More than a couple of booths were featuring routers and gateways. More than I remember from the last time I was at the show. Network routers and gateways are kind of a niche product category. The typical HVAC control engineer knows less about these things that their IT peers over on the other side of the network cable. But we need to at least know the basics, and know that there are products out there that allow us to do some things that we otherwise might not be able to do. Like combine networks of different types.
The routers that I came across were BACnet routers. These devices allowed routing between BACnet/IP, BACnet Ethernet, and BACnet MS/TP networks. Gateways are a little different, in that they actually convert one network protocol to another. The gateways that I observed convert BACnet to Modbus.
Wasn’t that long ago that networks of different protocols were separate, and were to be that way forever.

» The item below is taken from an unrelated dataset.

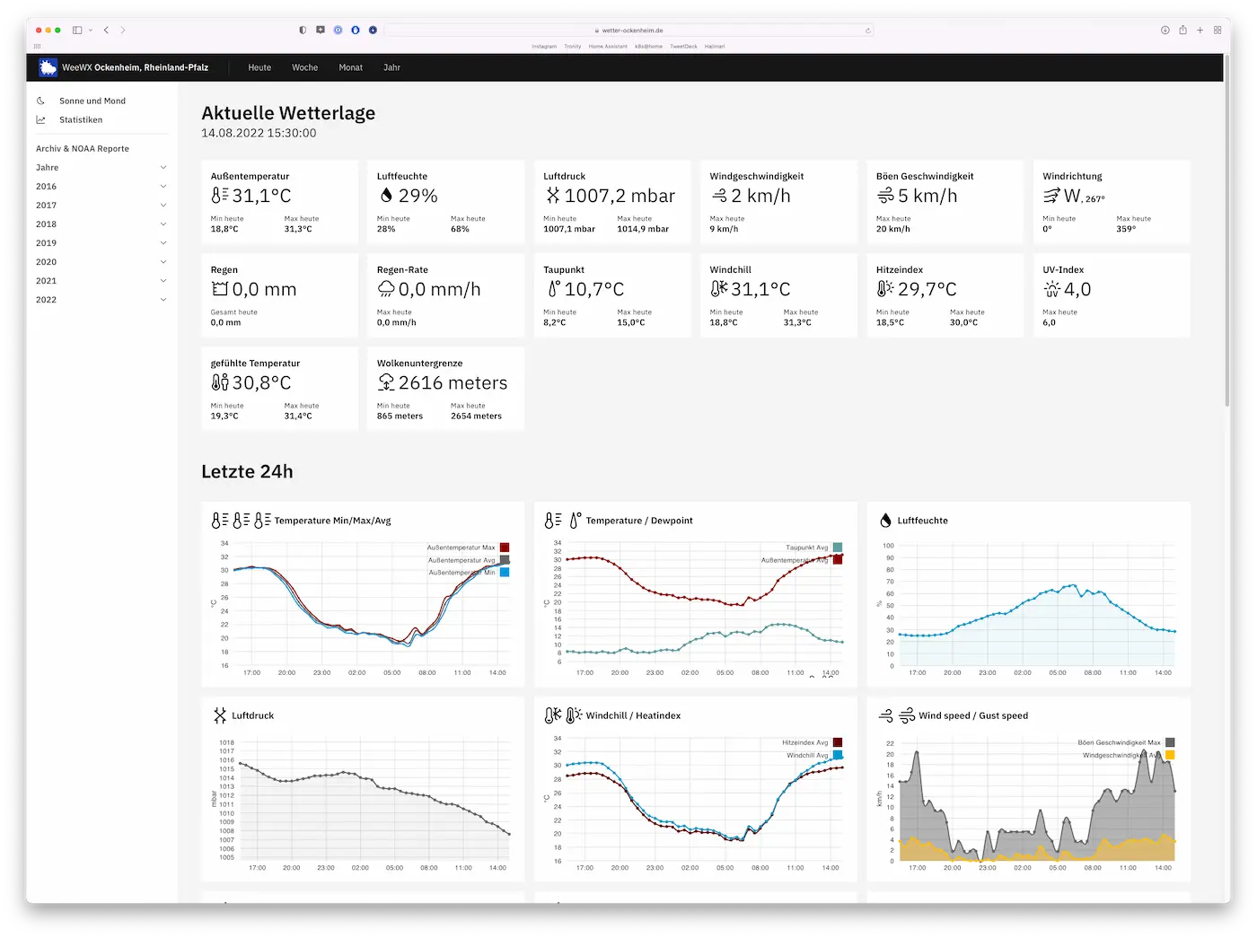This screenshot has width=1257, height=938.
Task: Open the Woche tab in navigation
Action: pyautogui.click(x=304, y=67)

Nowadays, we can all but guarantee that we can find a product that will allow two different network types to be connected. The products are out there, proven to work, and ready for you to find an application for!
Bluetooth Test Instrument
I like the concept of Bluetooth. I’m not one to wear a Bluetooth earpiece paired with my cell phone (although I should be!). I do however use the technology to pair my cell phone with a wireless Bluetooth speaker system for streaming music. Works out real well when I’m poolside, and I don’t want my precious smartphone anywhere near the water. Bluetooth is a short-range wireless technology, and it definitely has its applications, in the 10-30 foot range.
That’s why when I came across the term at a booth that was touting their normal product line of sensors and transmitters, I was intrigued. “What can this strange device be?”, I thought as I approached the booth and gazed at the product. Upon reviewing the accompanying literature, I learned that it was a Bluetooth-enabled temperature/humidity sensor.
The sensor can be put anywhere…placed on a wall, hung from a diffuser, thrown inside the mixed air chamber of an air handler. You name it. The Bluetooth comes in when you want to access the reading. Get within range of the device, pair your phone or tablet to it, and read the current temperature and humidity values. Or log the readings taken from the past week, and generate a report.
The concept of logging temperature data with a smart device has been around. This is just a new take on it, using a newer technology. We’re sure to see more products in our industry utilizing the technologies of the day…what’s next?
Tip of the Month: Get yer’ WI-Fi on! Go ahead and purchase a WI-FI enabled temperature sensor or relay. Don’t wait until you have an application for it. Buy one now, put a battery in it, get to a Wi-Fi hotspot, and get the thing online. There’s more to it, I’m sure. For instance, setup through the manufacturer’s host site, or something similar. But you need to take the first step, in order to be able to utilize this technology when it comes the time that you really need it!